In the records that come next, find every line with "avatar". Return those lines.

===== Supplied information

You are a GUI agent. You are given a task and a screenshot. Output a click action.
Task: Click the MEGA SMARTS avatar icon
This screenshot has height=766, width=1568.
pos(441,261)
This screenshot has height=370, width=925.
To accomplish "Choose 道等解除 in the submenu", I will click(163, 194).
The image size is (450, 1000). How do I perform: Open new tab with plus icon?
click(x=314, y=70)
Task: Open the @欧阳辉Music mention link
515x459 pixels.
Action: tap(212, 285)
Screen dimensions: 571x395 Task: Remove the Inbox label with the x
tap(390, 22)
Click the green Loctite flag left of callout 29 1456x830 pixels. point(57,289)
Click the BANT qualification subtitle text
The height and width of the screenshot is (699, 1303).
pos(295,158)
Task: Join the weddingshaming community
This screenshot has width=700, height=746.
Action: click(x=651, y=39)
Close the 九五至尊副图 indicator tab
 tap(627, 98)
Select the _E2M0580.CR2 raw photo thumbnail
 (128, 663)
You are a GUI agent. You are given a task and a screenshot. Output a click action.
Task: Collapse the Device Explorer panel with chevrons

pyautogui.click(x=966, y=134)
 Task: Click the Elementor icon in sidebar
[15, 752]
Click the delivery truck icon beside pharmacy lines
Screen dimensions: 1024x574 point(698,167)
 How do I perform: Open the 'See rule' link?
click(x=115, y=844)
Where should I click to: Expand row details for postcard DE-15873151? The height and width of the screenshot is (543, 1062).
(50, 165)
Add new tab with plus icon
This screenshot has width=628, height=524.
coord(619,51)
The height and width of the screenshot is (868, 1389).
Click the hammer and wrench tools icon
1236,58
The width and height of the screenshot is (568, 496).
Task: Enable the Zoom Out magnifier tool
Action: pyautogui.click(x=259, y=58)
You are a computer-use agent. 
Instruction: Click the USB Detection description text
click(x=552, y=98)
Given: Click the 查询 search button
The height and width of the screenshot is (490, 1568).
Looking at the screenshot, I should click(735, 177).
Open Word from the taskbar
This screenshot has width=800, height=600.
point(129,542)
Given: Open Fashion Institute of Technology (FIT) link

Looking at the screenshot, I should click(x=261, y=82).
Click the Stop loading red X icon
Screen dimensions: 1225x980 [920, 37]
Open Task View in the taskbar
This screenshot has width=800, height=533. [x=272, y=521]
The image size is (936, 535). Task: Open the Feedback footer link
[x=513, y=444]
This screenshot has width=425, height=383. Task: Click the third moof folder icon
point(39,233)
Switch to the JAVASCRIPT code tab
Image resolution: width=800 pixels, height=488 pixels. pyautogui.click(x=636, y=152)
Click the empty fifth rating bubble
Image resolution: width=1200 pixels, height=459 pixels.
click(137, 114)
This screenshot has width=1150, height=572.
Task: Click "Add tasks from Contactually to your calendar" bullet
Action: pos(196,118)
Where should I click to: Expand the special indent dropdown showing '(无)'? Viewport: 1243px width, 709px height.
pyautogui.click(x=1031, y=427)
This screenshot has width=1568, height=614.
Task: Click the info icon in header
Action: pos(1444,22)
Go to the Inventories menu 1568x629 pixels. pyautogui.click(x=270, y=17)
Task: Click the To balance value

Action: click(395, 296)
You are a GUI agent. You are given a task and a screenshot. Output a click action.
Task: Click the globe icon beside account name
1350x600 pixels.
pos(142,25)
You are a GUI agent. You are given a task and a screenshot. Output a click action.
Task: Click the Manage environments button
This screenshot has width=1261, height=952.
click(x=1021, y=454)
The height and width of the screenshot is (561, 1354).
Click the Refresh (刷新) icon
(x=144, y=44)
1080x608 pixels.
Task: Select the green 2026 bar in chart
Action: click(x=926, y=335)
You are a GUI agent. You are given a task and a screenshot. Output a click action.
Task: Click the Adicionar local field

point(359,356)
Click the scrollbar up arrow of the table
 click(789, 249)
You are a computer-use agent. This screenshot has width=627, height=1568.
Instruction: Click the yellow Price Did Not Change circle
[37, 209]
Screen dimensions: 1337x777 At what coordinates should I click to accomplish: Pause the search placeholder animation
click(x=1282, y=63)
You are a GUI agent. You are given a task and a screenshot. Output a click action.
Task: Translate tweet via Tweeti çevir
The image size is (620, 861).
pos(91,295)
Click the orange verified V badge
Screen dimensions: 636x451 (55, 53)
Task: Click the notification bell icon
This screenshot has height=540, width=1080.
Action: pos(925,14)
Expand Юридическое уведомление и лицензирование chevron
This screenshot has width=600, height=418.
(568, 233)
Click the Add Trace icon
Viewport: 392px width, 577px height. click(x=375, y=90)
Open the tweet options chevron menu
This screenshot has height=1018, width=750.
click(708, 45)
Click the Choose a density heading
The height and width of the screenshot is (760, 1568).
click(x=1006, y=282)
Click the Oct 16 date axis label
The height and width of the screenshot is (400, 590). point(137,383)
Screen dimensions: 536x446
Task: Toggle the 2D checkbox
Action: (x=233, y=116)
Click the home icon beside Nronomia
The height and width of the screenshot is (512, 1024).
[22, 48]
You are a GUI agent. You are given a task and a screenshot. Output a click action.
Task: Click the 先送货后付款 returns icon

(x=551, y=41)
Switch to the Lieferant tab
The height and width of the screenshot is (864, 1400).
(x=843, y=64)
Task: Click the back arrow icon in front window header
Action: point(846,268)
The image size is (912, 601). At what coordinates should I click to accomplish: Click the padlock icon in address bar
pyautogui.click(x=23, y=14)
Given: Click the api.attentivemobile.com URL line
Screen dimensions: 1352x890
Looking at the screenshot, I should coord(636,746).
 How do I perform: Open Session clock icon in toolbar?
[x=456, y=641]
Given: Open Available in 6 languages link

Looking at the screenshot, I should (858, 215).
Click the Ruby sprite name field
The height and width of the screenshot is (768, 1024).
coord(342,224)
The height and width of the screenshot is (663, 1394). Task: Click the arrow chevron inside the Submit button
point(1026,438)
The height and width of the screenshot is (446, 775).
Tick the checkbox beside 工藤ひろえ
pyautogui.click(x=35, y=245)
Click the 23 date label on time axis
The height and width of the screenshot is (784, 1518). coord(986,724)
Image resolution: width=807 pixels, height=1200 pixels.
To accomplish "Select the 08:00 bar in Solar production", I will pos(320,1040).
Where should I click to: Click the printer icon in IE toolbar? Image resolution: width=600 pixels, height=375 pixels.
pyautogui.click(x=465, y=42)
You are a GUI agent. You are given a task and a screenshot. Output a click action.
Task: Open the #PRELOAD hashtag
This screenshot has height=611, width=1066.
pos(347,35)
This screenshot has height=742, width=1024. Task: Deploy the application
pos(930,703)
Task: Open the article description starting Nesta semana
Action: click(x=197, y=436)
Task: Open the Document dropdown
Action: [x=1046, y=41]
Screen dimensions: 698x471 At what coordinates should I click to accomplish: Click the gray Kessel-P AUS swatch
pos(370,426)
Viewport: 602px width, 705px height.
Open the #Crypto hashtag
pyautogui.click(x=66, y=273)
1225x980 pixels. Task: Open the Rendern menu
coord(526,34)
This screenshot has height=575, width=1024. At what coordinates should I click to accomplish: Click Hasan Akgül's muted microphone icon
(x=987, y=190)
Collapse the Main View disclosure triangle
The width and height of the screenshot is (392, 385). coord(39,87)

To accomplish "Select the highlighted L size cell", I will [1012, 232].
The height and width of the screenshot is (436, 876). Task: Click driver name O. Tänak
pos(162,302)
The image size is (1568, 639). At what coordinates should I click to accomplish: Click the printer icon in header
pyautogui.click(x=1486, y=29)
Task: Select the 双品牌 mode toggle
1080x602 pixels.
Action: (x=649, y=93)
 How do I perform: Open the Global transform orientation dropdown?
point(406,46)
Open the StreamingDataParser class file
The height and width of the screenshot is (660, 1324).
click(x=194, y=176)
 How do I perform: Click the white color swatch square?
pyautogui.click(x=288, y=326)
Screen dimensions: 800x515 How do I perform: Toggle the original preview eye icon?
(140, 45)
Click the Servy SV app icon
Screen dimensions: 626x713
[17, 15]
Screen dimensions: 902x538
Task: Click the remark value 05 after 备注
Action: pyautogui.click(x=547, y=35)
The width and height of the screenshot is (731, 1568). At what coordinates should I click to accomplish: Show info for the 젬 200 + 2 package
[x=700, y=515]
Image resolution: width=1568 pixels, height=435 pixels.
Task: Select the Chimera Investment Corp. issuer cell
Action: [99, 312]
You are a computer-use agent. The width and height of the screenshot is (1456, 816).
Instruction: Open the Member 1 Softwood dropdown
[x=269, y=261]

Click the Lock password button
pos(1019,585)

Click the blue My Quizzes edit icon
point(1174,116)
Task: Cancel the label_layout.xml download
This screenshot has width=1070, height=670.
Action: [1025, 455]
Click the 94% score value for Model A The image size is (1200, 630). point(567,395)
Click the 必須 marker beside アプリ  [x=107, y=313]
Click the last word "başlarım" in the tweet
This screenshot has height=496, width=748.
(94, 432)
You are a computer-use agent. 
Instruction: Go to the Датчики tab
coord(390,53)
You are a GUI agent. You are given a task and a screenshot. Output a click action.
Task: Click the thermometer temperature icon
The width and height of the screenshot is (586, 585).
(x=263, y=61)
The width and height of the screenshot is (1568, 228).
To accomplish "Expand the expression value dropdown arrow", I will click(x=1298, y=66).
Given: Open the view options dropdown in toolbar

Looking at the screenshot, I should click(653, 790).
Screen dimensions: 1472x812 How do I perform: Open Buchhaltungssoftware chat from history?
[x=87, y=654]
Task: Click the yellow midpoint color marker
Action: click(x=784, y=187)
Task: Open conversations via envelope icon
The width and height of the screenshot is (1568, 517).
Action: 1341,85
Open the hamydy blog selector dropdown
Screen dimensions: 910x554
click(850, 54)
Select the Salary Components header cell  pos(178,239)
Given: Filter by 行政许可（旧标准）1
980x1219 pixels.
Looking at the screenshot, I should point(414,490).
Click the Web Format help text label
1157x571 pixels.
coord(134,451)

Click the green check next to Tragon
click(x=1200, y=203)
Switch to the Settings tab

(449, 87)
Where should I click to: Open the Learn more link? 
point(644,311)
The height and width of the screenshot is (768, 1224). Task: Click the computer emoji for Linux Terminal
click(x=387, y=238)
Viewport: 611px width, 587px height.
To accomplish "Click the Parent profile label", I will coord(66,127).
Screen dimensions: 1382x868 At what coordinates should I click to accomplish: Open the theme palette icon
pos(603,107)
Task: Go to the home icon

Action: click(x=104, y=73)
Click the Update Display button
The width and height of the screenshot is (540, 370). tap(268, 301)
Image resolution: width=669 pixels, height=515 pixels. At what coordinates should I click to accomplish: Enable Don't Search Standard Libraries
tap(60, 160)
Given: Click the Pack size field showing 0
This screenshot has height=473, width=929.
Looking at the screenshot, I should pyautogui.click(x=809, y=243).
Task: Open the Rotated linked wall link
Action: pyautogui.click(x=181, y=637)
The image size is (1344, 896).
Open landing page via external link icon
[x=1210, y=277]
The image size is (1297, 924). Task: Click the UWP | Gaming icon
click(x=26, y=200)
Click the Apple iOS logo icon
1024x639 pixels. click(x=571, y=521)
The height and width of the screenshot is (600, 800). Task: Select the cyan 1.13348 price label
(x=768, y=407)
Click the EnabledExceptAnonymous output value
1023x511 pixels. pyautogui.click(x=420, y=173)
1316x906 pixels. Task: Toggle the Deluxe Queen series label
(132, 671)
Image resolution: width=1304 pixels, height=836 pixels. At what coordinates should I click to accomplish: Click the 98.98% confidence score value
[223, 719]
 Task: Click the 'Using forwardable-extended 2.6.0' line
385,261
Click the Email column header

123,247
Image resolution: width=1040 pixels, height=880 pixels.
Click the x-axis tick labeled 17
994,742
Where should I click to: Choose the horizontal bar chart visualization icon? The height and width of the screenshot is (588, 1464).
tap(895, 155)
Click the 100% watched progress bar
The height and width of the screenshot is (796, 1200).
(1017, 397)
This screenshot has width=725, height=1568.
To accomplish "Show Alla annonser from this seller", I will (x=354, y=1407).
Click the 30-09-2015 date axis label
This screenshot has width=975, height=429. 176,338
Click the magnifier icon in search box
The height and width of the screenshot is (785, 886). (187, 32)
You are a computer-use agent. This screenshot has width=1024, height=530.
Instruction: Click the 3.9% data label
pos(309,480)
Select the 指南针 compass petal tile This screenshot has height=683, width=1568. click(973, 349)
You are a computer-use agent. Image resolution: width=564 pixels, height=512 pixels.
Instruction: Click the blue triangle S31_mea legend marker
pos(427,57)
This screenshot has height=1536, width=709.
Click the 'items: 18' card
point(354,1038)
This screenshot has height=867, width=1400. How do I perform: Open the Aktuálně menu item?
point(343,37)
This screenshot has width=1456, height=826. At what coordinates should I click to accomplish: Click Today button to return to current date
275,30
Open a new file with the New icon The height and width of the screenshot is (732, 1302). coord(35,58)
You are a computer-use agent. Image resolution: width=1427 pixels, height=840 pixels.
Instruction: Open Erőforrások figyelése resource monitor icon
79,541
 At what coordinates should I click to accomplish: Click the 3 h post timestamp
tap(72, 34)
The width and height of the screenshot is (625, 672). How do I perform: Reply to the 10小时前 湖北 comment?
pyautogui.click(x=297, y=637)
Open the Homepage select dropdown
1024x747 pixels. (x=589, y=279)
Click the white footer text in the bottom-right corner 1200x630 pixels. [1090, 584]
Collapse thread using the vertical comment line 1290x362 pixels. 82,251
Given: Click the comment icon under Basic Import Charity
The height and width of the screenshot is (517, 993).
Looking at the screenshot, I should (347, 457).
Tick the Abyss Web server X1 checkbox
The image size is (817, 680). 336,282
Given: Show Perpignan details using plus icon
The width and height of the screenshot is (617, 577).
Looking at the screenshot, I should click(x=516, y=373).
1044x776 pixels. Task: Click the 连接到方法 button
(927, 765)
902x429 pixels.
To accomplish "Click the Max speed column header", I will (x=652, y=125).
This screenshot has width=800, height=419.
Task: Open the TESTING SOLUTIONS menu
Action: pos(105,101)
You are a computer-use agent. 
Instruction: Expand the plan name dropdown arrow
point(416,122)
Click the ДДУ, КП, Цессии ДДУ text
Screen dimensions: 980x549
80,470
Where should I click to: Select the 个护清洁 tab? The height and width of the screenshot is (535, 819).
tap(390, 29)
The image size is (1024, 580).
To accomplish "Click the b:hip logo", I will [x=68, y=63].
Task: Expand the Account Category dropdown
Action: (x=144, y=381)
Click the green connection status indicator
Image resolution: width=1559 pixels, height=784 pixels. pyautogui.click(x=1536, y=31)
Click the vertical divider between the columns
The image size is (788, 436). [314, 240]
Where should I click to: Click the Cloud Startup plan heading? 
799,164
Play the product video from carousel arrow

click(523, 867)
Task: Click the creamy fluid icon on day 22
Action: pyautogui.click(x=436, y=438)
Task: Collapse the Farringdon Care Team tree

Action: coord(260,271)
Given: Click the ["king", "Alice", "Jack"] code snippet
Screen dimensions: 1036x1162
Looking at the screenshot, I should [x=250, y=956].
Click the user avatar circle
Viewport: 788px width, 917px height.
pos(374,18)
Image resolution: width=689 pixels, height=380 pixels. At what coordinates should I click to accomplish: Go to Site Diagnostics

==========

◆ Completed task
Task: Click the MEGA SMARTS avatar icon
Click the user avatar circle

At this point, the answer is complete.